** Exercise input follows **

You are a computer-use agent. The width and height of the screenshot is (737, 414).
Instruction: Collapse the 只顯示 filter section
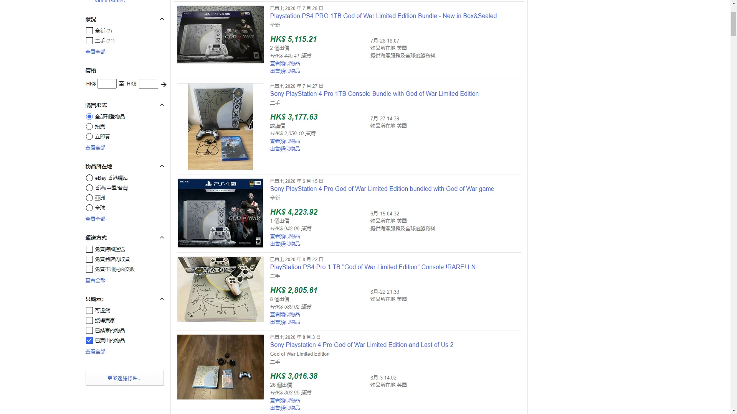coord(162,299)
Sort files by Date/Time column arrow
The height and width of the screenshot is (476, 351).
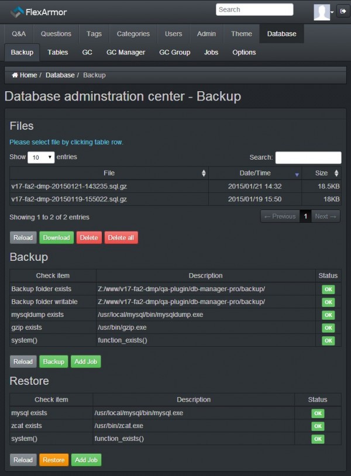coord(297,174)
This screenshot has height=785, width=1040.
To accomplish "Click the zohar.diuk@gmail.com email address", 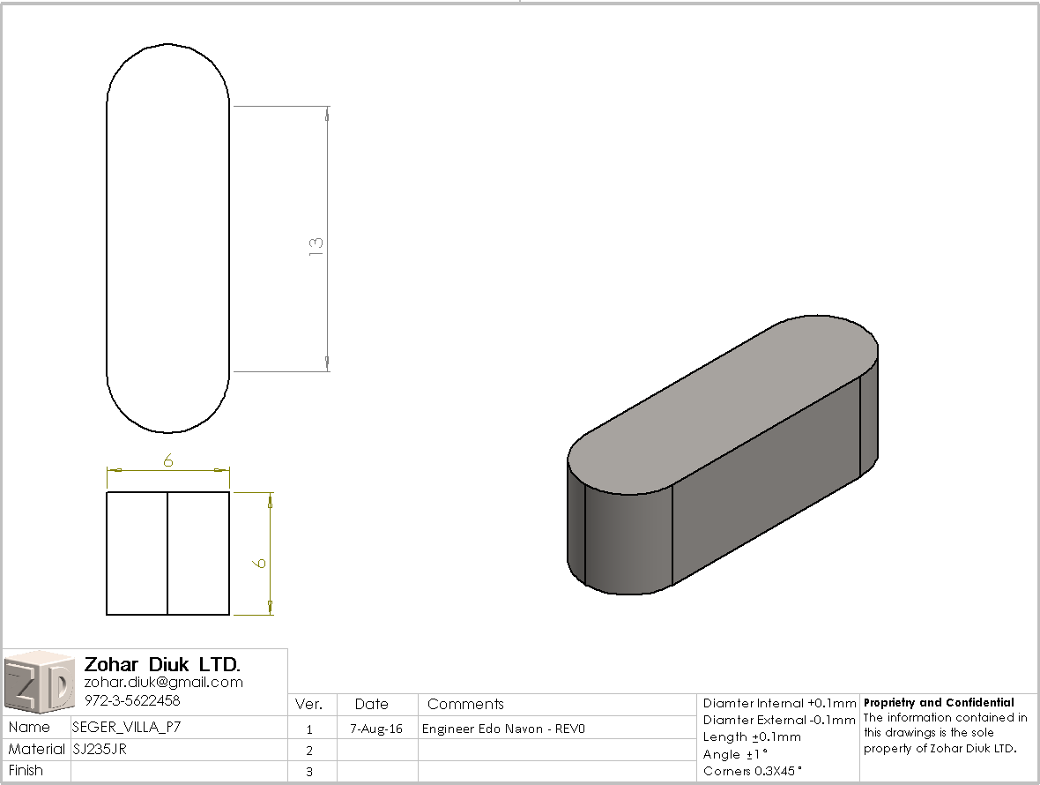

** End of Exercise input **

Output exactly the lines from the line with "Instruction: Collapse the 只顯示 filter section" to the last line of the records, including both, and leave every picture out.

- _The completed task_
Instruction: Collapse the 只顯示 filter section
coord(162,299)
Sort files by Date/Time column arrow
The height and width of the screenshot is (476, 351).
coord(297,174)
This screenshot has height=785, width=1040.
To accomplish "Click the zohar.diuk@gmail.com email address", 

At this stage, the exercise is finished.